The potential inherent danger in following them is that one may start to believe in their incoherent beliefs and inconsistent metaphysical theories. Thus, following ancient philosophers could result in one being perceived as a fool in the eyes of the more intelligent/those who understand more.
Averroes (pp. 78-82)
What is an allegorical interpretation? Under what conditions is an allegorical interpretation either more or less appropriate? (100 words2 pts.)
An allegorical interpretation is a metaphysical interpretation of an event or scripture.
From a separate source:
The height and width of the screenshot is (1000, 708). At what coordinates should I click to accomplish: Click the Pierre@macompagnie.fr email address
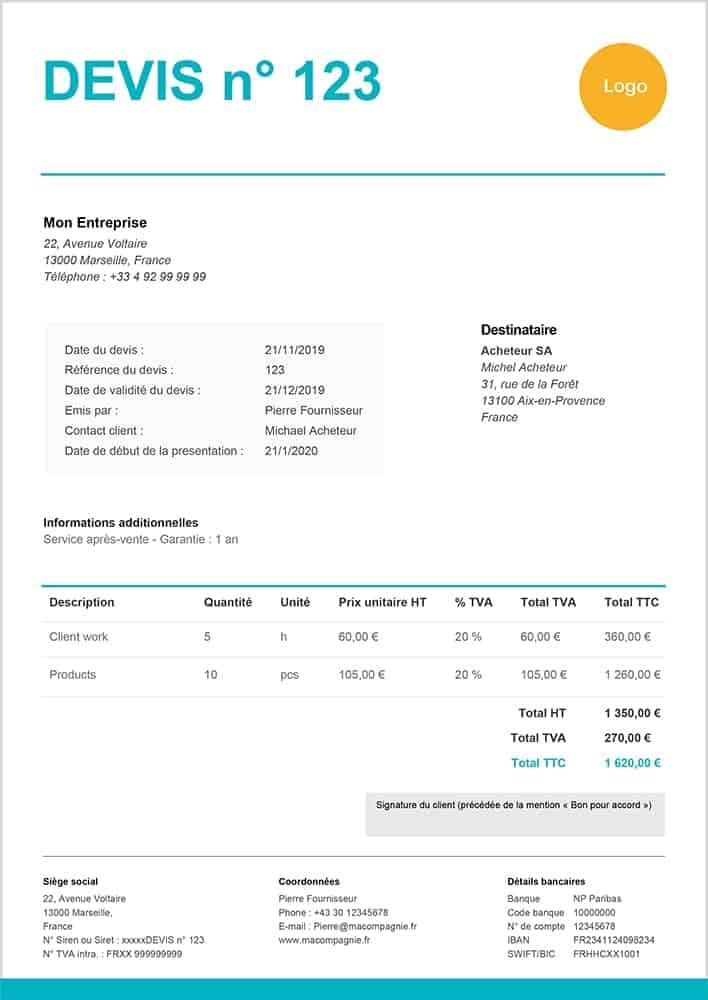[364, 926]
Averroes notes that this should be done without violating the standard metaphorical practices of Arabic. An allegorical interpretation is more appropriate when an observation stands in conflict with what the scriptures say about that being or understanding. Averroes also notes that there are contradictions in scripture to meet the varying intellectual levels of humanity. Muslims and Christian believers accept the principle or idea of allegorical interpretation but disagree on which should or should not be interpreted.
Augustine (pp. 83-92)
According to Augustine, all natures (meaning everything) are good simply because they exist. So what is evil? Do you think Augustine is right? Why or why not? (150 words3 pts.)
For Augustine, the answer to what is evil? is that evil is the act of turning away from God. As Augustine put it, the defection from that which supremely is, to that which has less being this is to begin to have an evil will. I think that Augustine is partially correct in how he believes evil exists in nature. I argue that everyone starts out their lives similarly in regards to the very nature of their character but there is some process that influences one to turn to evil. However, I believe that happens regardless of God or a belief in God. I believe those influences have to do with culture, societal norms, human nature and the like. Instead of evil being a defection from God, I believe it is a defection from a genuine belief in goodness.
Thomas attempts to prove the existence of God in five ways. List his five proofs. Then explain, in your own view, whether any one of these five arguments successfully proves that God exists. (150 words; 3 points)
The first proof is that things in motion were put into motion by something else. Therefore, there must have been a first mover to put the first thing into motion.
The second proof states the nature of efficient causation. Similar to the first proof, there must have be a first cause that caused everything else.
The third proof is that something had to have existed out of its own necessity and have caused other necessities for beings and things so things could exist.
The forth proof is that there are things that are more good and things that are less good. There must be an ultimate good that others are derived from.
The fifth proof is that there must be an ultimate being that directs all thing to their end, goal, or purpose.
In my own view, I do not think that any of these proofs prove that there is an existence of God. I think that we, rational human beings, put ourselves in motion. While there can be speculation, I find myself putting trust in what I can undoubtedly know. That is, that my parents put me into motion and caused my existence. Everything else before that is a chain, in my view. My grandparents conceived my parents and so on and so forth. Whether or not all that stems from a God is something that I am not sure I will ever know.